# Golf MK6 GTi or Scirocco 2.0 TSi?



## yetizone (Jun 25, 2008)

Hi all, Calling any current or past VW MK6 Golf GTi or Scirocco owners out there. Looking for feedback on the ownership experience on both vehicles where the true pros and cons of each only come to light when living with the vehicle on a daily basis. The straightforward obvious pros and cons are the sporty coupe Scirocco looks and lower centre of gravity handling, versus slightly better Golf practicality and perhaps slightly nicer interior on the MK6?

We currently have a Polo GTi on a company car lease which we have decided to return to the lease company in June. Its been a fun car, but a touch too small so looking for something a little bigger from the VW stable, but with a similar performance. A strong preference for VW as the dealership is local and Audi / Seat / Skoda garages are much further away.

Thoughts welcome!


----------



## 182_Blue (Oct 25, 2005)

Personally after having both I would go for the Golf, the visibility out of the scirocco isn't as good and makes getting out of multi storey car parks a mare, other than that it's upto you and what you think looks better, personally I have gone off the scirocco but maybe that's because I had one recently.


----------



## possul (Nov 14, 2008)

A scirocco wont be much different in terms of size will it?

Between those two id take the Golf, ive got kids so need some space


----------



## DW58 (Nov 27, 2010)

I'm with the previous posters, I had a Golf Mk6 for three years until last November, excellent car with no vices.


----------



## POOBUG (Feb 27, 2007)

I was in the same boat late last year. 

Always wanted a Scirocco since they were introduced and after owning every other mk Golf over the years, I was finally in a position to pull the trigger on a Rocco. 

Went to test drive a few and just couldnt see myself living with one daily due to visibility and having to occasionally have the kids in the back. 

Ended up buying a mk6 Golf GTi instead and have not regretted a thing about the decision. Also found that the Golf was a lot better specced than equivalent priced roccos. 

Only thing if looking at Golfs (Scirocco's too I expect depending on year) is timing chain tensioner issues on the earlier cars. Google it and make your mind up!

Cant fault mine, and would recommend one to anyone.

cheers, 

Chris


----------



## Franzpan (Mar 2, 2009)
================================
§ Exercises:
**a)** Answer these from the Golf-versus-Scirocco thread:
(i) What car does yetizone currently have on a company car lease?
(ii) For how long did DW58 own a Golf Mk6?
(iii) What issue does POOBUG say to watch for on the earlier cars?
**b)** Copy everything from "Always wanted a" down to "equivalent priced roccos." in the Golf-versus-Scirocco thread.
The entries that come after the Golf-versus-Scirocco thread are separate material.

§ Data provided:
================================
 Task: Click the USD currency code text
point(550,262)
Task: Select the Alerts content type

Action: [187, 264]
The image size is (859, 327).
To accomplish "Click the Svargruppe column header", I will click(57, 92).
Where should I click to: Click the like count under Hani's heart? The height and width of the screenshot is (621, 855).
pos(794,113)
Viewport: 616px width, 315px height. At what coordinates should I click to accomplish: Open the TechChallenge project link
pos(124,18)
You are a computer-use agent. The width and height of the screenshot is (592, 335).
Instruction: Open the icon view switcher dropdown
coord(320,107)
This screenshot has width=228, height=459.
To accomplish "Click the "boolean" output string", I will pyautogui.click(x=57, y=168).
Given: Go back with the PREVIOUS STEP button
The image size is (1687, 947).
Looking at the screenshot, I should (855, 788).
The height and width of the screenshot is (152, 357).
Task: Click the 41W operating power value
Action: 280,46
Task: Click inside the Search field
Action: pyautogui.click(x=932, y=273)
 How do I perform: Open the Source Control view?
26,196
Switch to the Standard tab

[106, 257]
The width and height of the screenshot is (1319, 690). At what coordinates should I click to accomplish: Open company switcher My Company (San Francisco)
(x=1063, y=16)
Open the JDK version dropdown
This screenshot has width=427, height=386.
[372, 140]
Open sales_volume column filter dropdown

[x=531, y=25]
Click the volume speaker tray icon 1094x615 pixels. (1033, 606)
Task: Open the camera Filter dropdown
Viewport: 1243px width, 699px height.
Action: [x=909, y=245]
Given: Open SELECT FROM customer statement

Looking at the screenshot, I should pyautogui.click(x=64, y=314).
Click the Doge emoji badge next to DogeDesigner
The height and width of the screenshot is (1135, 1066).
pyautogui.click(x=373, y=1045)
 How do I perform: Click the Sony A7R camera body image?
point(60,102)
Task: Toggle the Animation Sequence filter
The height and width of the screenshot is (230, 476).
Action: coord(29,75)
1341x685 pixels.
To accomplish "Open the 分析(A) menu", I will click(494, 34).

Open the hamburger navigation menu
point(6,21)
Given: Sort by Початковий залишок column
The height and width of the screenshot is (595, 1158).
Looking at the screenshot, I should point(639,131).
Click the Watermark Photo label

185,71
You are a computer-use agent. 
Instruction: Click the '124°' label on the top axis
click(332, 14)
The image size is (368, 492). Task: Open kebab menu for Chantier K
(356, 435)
================================
§ Responses to the exercise:
**a)**
(i) A Polo GTi.
(ii) Three years.
(iii) Timing chain tensioner issues.

**b)**
Always wanted a Scirocco since they were introduced and after owning every other mk Golf over the years, I was finally in a position to pull the trigger on a Rocco. 

Went to test drive a few and just couldnt see myself living with one daily due to visibility and having to occasionally have the kids in the back. 

Ended up buying a mk6 Golf GTi instead and have not regretted a thing about the decision. Also found that the Golf was a lot better specced than equivalent priced roccos.